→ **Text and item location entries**
————

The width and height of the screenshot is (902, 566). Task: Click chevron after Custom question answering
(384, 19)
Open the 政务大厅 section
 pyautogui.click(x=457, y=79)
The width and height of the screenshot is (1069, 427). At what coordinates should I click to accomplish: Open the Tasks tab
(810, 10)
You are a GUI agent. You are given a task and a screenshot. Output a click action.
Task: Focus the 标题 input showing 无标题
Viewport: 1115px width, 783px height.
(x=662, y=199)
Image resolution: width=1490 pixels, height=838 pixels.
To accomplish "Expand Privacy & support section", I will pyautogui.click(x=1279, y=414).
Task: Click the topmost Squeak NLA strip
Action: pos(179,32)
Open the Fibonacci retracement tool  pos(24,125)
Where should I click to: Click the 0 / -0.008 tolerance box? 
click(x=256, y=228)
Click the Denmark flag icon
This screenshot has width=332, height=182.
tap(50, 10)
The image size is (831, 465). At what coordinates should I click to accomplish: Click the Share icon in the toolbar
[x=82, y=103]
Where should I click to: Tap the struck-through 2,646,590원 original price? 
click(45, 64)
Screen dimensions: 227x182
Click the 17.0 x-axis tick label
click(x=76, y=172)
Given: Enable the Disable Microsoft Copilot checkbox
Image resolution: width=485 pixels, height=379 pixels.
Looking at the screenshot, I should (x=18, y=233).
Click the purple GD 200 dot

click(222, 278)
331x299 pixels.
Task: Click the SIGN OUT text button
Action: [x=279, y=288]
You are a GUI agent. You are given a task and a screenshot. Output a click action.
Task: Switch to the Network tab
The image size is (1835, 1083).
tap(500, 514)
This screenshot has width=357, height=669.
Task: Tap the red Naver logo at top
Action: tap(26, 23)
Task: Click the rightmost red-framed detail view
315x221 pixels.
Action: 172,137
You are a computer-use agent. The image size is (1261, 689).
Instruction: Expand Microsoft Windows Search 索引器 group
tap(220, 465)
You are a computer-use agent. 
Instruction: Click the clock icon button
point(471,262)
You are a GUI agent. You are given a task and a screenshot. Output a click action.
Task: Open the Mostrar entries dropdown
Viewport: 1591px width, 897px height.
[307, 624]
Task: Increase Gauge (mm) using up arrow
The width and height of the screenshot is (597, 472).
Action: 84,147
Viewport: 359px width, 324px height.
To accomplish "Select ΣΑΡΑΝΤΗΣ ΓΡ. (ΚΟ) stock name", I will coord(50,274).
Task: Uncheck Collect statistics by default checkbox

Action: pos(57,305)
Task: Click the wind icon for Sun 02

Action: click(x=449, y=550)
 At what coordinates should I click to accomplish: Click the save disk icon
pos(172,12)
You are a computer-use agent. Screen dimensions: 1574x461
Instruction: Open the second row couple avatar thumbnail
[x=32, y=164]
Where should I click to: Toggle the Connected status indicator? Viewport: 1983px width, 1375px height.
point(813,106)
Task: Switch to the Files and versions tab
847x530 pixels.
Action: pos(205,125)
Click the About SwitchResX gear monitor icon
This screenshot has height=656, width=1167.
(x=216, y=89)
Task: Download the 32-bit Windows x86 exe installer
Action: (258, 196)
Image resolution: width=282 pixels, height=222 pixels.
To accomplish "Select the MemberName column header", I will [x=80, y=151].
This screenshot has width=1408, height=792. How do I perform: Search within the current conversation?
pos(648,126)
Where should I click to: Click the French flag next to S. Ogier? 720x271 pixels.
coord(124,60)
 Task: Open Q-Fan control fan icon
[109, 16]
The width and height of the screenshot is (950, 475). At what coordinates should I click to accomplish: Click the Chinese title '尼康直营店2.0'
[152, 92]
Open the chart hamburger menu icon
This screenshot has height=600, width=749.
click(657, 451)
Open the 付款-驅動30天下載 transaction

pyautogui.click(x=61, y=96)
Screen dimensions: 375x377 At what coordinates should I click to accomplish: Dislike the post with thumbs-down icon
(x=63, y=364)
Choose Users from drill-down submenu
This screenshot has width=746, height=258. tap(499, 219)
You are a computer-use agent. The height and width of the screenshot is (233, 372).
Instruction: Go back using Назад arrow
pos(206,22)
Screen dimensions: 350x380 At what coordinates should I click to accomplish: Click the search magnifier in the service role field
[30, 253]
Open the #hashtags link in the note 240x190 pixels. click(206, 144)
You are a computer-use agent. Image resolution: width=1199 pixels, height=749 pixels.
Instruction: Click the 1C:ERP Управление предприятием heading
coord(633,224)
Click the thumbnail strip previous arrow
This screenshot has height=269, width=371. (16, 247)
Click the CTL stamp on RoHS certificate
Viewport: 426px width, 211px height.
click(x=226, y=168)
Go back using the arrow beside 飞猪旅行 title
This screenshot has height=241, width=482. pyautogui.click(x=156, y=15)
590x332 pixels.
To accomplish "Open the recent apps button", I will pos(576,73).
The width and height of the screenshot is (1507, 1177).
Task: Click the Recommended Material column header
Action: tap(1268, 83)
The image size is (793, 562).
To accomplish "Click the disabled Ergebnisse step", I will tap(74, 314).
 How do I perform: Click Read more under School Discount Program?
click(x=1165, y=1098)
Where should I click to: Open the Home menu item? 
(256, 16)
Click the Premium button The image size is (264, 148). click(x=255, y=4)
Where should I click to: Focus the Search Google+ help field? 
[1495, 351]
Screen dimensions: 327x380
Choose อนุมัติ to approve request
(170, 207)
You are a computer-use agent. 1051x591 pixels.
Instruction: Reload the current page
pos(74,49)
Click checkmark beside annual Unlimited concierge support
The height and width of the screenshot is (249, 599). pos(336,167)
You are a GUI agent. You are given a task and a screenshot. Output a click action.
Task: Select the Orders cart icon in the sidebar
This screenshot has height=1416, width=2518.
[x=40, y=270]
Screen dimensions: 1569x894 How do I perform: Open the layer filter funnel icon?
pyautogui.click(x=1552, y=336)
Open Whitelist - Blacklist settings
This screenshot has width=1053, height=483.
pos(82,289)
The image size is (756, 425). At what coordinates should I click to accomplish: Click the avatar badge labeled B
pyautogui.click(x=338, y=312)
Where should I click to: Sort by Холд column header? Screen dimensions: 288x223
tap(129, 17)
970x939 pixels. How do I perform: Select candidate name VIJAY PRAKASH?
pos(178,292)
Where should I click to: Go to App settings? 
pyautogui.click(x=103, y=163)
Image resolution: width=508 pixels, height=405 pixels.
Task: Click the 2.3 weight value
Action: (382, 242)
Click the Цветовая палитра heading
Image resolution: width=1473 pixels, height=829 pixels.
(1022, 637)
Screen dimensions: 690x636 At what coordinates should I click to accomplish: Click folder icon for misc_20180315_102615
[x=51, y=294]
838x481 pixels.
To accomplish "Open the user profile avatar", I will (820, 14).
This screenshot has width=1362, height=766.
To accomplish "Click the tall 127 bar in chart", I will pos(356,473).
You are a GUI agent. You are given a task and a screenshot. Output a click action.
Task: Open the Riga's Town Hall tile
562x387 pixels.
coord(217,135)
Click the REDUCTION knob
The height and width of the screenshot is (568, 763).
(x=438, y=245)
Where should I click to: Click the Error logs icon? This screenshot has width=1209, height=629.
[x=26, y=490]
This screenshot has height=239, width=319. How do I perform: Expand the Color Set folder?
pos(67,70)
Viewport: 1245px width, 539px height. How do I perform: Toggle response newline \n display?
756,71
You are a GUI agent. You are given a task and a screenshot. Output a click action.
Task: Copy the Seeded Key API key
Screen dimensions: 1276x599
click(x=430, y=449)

————

→ **Job**
Rewrite the items from the start through the line containing "click(x=256, y=228)", switching "Fibonacci retracement tool" to "trend line tool" and leaving everything else unchanged.

→ **Response to the task**
The width and height of the screenshot is (902, 566). Task: Click chevron after Custom question answering
(384, 19)
Open the 政务大厅 section
 pyautogui.click(x=457, y=79)
The width and height of the screenshot is (1069, 427). At what coordinates should I click to accomplish: Open the Tasks tab
(810, 10)
You are a GUI agent. You are given a task and a screenshot. Output a click action.
Task: Focus the 标题 input showing 无标题
Viewport: 1115px width, 783px height.
(x=662, y=199)
Image resolution: width=1490 pixels, height=838 pixels.
To accomplish "Expand Privacy & support section", I will pyautogui.click(x=1279, y=414).
Task: Click the topmost Squeak NLA strip
Action: pos(179,32)
Open the trend line tool  pos(24,125)
Where should I click to: Click the 0 / -0.008 tolerance box? 
click(x=256, y=228)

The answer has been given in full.